- **YOUR TASK**:
What is needed is an exact transcription of every record.

- **EXERCISE MATERIALS**:
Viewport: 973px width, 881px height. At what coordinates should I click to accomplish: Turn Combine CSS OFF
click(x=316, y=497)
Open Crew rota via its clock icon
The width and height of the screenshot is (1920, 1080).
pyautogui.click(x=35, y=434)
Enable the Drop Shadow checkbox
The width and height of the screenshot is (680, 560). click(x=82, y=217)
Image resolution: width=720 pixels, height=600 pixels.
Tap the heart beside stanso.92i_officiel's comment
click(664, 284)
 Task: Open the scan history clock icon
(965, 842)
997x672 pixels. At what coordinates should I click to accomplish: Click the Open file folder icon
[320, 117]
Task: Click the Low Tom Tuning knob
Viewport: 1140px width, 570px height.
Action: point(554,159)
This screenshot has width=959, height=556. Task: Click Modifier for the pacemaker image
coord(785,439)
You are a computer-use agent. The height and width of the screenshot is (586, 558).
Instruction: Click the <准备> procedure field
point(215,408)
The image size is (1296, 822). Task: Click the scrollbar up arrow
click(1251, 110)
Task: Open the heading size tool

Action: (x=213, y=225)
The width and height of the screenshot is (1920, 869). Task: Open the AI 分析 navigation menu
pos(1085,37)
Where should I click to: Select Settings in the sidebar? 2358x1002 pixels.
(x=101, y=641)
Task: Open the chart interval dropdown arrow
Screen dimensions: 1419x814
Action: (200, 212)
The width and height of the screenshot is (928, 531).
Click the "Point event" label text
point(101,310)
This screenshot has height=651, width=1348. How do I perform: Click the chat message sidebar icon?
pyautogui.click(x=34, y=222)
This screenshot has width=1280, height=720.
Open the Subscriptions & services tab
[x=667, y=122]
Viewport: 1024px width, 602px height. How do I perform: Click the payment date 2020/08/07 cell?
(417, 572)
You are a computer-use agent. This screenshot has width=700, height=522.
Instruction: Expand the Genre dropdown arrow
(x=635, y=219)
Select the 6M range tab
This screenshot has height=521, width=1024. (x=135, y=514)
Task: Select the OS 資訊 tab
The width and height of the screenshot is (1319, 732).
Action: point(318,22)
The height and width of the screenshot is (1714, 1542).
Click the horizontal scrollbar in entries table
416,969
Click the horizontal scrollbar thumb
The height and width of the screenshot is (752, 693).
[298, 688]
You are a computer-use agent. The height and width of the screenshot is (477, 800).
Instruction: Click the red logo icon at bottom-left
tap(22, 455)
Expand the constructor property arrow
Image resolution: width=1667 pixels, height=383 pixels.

- **RESPONSE FOR THIS EXERCISE**:
Viewport: 973px width, 881px height. At what coordinates should I click to accomplish: Turn Combine CSS OFF
click(x=316, y=497)
Open Crew rota via its clock icon
The width and height of the screenshot is (1920, 1080).
pyautogui.click(x=35, y=434)
Enable the Drop Shadow checkbox
The width and height of the screenshot is (680, 560). click(x=82, y=217)
Image resolution: width=720 pixels, height=600 pixels.
Tap the heart beside stanso.92i_officiel's comment
click(664, 284)
 Task: Open the scan history clock icon
(965, 842)
997x672 pixels. At what coordinates should I click to accomplish: Click the Open file folder icon
[320, 117]
Task: Click the Low Tom Tuning knob
Viewport: 1140px width, 570px height.
Action: point(554,159)
This screenshot has width=959, height=556. Task: Click Modifier for the pacemaker image
coord(785,439)
You are a computer-use agent. The height and width of the screenshot is (586, 558).
Instruction: Click the <准备> procedure field
point(215,408)
The image size is (1296, 822). Task: Click the scrollbar up arrow
click(1251, 110)
Task: Open the heading size tool

Action: (x=213, y=225)
The width and height of the screenshot is (1920, 869). Task: Open the AI 分析 navigation menu
pos(1085,37)
Where should I click to: Select Settings in the sidebar? 2358x1002 pixels.
(x=101, y=641)
Task: Open the chart interval dropdown arrow
Screen dimensions: 1419x814
Action: (200, 212)
The width and height of the screenshot is (928, 531).
Click the "Point event" label text
point(101,310)
This screenshot has height=651, width=1348. How do I perform: Click the chat message sidebar icon?
pyautogui.click(x=34, y=222)
This screenshot has width=1280, height=720.
Open the Subscriptions & services tab
[x=667, y=122]
Viewport: 1024px width, 602px height. How do I perform: Click the payment date 2020/08/07 cell?
(417, 572)
You are a computer-use agent. This screenshot has width=700, height=522.
Instruction: Expand the Genre dropdown arrow
(x=635, y=219)
Select the 6M range tab
This screenshot has height=521, width=1024. (x=135, y=514)
Task: Select the OS 資訊 tab
The width and height of the screenshot is (1319, 732).
Action: point(318,22)
The height and width of the screenshot is (1714, 1542).
Click the horizontal scrollbar in entries table
416,969
Click the horizontal scrollbar thumb
The height and width of the screenshot is (752, 693).
[298, 688]
You are a computer-use agent. The height and width of the screenshot is (477, 800).
Instruction: Click the red logo icon at bottom-left
tap(22, 455)
Expand the constructor property arrow
Image resolution: width=1667 pixels, height=383 pixels.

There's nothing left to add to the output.